__TASK STATEMENT__:
Write out the whole listing exactly as it is written below.
________
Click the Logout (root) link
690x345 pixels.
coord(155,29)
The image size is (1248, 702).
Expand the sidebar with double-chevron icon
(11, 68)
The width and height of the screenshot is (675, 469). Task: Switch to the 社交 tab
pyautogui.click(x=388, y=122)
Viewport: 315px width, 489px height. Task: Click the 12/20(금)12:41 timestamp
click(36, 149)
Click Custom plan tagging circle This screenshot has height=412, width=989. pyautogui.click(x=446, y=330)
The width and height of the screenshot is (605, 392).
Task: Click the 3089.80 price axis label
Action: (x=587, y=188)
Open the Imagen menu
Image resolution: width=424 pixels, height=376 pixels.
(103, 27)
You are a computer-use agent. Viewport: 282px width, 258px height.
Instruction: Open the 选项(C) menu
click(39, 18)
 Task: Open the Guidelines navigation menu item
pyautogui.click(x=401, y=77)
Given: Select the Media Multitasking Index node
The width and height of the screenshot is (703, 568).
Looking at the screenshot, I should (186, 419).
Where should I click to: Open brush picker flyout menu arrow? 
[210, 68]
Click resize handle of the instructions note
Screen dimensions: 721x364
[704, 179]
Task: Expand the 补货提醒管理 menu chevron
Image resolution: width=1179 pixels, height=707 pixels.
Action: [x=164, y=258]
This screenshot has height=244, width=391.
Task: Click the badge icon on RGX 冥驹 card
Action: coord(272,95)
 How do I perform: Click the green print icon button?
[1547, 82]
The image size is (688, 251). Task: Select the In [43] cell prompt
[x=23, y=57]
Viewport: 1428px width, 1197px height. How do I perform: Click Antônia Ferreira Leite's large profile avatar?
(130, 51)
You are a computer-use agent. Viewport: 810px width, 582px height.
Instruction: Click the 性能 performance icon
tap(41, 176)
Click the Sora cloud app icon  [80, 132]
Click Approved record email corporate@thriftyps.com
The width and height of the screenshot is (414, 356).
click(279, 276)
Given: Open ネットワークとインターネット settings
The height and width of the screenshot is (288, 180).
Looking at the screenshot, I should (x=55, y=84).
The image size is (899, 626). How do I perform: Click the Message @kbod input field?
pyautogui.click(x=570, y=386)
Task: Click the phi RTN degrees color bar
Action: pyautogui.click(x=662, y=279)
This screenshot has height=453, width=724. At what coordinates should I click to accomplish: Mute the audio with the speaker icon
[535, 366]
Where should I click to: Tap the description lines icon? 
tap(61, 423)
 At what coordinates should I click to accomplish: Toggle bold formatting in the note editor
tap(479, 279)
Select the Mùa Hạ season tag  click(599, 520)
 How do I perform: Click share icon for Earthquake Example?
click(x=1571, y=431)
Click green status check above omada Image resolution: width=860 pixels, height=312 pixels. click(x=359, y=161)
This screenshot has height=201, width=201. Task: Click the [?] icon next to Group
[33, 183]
________
__TASK SOLUTION__:
Click the Logout (root) link
690x345 pixels.
coord(155,29)
The image size is (1248, 702).
Expand the sidebar with double-chevron icon
(11, 68)
The width and height of the screenshot is (675, 469). Task: Switch to the 社交 tab
pyautogui.click(x=388, y=122)
Viewport: 315px width, 489px height. Task: Click the 12/20(금)12:41 timestamp
click(36, 149)
Click Custom plan tagging circle This screenshot has height=412, width=989. pyautogui.click(x=446, y=330)
The width and height of the screenshot is (605, 392).
Task: Click the 3089.80 price axis label
Action: (x=587, y=188)
Open the Imagen menu
Image resolution: width=424 pixels, height=376 pixels.
(103, 27)
You are a computer-use agent. Viewport: 282px width, 258px height.
Instruction: Open the 选项(C) menu
click(39, 18)
 Task: Open the Guidelines navigation menu item
pyautogui.click(x=401, y=77)
Given: Select the Media Multitasking Index node
The width and height of the screenshot is (703, 568).
Looking at the screenshot, I should (186, 419).
Where should I click to: Open brush picker flyout menu arrow? 
[210, 68]
Click resize handle of the instructions note
Screen dimensions: 721x364
[704, 179]
Task: Expand the 补货提醒管理 menu chevron
Image resolution: width=1179 pixels, height=707 pixels.
Action: [x=164, y=258]
This screenshot has height=244, width=391.
Task: Click the badge icon on RGX 冥驹 card
Action: coord(272,95)
 How do I perform: Click the green print icon button?
[1547, 82]
The image size is (688, 251). Task: Select the In [43] cell prompt
[x=23, y=57]
Viewport: 1428px width, 1197px height. How do I perform: Click Antônia Ferreira Leite's large profile avatar?
(130, 51)
You are a computer-use agent. Viewport: 810px width, 582px height.
Instruction: Click the 性能 performance icon
tap(41, 176)
Click the Sora cloud app icon  [80, 132]
Click Approved record email corporate@thriftyps.com
The width and height of the screenshot is (414, 356).
click(279, 276)
Given: Open ネットワークとインターネット settings
The height and width of the screenshot is (288, 180).
Looking at the screenshot, I should (x=55, y=84).
The image size is (899, 626). How do I perform: Click the Message @kbod input field?
pyautogui.click(x=570, y=386)
Task: Click the phi RTN degrees color bar
Action: pyautogui.click(x=662, y=279)
This screenshot has height=453, width=724. At what coordinates should I click to accomplish: Mute the audio with the speaker icon
[535, 366]
Where should I click to: Tap the description lines icon? 
tap(61, 423)
 At what coordinates should I click to accomplish: Toggle bold formatting in the note editor
tap(479, 279)
Select the Mùa Hạ season tag  click(599, 520)
 How do I perform: Click share icon for Earthquake Example?
click(x=1571, y=431)
Click green status check above omada Image resolution: width=860 pixels, height=312 pixels. click(x=359, y=161)
This screenshot has height=201, width=201. Task: Click the [?] icon next to Group
[33, 183]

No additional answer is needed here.